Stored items
- Opening Delimiter -

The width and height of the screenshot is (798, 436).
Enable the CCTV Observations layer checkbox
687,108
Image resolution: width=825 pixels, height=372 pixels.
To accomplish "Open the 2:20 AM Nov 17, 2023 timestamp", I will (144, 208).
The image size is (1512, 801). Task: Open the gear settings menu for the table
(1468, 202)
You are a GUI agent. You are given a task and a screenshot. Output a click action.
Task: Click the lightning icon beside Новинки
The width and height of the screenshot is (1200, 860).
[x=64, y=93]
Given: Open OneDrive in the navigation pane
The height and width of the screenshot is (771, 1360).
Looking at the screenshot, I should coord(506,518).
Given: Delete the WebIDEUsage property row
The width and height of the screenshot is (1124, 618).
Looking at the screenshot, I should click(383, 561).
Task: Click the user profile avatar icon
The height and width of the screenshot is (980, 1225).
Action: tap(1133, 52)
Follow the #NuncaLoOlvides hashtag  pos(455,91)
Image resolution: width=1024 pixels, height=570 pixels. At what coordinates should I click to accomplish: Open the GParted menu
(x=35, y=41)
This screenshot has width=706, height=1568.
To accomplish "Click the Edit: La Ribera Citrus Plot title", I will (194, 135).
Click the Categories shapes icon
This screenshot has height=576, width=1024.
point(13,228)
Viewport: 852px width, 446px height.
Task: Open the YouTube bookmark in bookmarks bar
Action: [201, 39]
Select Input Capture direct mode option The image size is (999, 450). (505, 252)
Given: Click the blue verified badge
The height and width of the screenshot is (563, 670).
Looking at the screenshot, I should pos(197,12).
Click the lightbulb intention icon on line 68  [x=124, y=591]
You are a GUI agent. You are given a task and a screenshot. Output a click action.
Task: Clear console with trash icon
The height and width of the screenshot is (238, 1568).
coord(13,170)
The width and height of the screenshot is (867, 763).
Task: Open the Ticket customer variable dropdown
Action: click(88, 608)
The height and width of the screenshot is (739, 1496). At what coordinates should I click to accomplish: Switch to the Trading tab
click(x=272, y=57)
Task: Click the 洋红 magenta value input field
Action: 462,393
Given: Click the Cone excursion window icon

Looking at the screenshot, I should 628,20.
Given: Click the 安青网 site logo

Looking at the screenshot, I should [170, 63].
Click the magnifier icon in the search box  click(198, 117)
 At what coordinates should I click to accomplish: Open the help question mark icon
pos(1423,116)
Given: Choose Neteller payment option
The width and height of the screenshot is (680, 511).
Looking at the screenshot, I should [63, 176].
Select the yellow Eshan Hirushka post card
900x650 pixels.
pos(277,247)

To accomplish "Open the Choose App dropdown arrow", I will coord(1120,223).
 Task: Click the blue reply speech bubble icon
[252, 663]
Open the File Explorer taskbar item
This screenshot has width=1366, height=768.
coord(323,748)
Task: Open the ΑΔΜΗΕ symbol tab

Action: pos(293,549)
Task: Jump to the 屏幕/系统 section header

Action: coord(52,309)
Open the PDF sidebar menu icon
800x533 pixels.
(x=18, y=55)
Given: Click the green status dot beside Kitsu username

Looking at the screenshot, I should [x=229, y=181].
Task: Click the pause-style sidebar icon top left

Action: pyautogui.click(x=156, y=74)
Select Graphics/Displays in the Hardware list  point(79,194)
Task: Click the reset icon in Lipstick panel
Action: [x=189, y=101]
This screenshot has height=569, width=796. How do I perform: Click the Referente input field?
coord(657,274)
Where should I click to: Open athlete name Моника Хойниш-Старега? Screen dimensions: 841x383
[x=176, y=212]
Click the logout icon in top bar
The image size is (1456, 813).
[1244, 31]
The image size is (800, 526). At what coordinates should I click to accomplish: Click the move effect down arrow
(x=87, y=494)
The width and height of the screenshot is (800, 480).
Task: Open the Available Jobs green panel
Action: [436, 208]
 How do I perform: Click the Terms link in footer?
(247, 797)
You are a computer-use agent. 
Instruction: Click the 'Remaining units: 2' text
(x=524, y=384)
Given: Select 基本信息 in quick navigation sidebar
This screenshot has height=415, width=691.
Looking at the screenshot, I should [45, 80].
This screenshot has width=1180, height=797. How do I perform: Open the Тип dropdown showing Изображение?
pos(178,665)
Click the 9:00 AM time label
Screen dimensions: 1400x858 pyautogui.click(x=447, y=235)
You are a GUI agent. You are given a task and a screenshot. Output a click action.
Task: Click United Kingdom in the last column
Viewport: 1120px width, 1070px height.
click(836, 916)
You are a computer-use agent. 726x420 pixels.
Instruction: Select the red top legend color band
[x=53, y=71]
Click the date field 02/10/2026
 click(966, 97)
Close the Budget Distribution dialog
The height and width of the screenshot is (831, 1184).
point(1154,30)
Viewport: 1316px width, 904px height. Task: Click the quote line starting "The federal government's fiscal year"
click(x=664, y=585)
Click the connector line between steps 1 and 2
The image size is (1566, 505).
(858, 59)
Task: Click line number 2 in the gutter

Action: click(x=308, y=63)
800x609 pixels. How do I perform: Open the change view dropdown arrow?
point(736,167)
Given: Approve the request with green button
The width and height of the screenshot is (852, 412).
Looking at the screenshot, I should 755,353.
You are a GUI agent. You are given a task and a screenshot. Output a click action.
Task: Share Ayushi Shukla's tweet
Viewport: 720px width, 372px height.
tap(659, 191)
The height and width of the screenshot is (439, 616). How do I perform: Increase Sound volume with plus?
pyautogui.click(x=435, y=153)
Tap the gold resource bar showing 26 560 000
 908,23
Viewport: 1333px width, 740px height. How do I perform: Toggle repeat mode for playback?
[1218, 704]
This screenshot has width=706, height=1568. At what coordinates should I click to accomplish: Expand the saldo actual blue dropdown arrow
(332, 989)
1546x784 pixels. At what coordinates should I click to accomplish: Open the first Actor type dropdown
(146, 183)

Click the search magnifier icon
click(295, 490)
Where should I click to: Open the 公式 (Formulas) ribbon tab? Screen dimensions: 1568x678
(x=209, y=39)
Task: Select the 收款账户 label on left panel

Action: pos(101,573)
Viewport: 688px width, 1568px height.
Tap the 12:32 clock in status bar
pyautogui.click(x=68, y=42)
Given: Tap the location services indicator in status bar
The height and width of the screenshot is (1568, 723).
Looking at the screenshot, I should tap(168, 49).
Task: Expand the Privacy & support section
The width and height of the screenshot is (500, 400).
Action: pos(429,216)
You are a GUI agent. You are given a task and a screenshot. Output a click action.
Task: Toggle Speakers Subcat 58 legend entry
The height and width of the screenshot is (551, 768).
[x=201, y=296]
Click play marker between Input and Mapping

- Closing Delimiter -

▶ _EXERCISE OBJECTIVE_
In the records above, locate each line with the word "computer". Copy all such lines.

▶ _ANSWER TO THE PROBLEM_
You are a computer-use agent. 
You are a computer-use agent. 726x420 pixels.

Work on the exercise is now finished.